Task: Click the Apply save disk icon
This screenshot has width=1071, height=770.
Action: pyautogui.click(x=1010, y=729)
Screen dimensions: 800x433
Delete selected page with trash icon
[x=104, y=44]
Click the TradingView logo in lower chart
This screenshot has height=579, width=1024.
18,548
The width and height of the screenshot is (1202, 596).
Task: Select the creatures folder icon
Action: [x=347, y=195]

════

→ **EXERCISE OBJECTIVE**
Copy every one of the records above word for word.

→ **ANSWER TO THIS TASK**
Task: Click the Apply save disk icon
This screenshot has width=1071, height=770.
Action: pyautogui.click(x=1010, y=729)
Screen dimensions: 800x433
Delete selected page with trash icon
[x=104, y=44]
Click the TradingView logo in lower chart
This screenshot has height=579, width=1024.
18,548
The width and height of the screenshot is (1202, 596).
Task: Select the creatures folder icon
Action: [x=347, y=195]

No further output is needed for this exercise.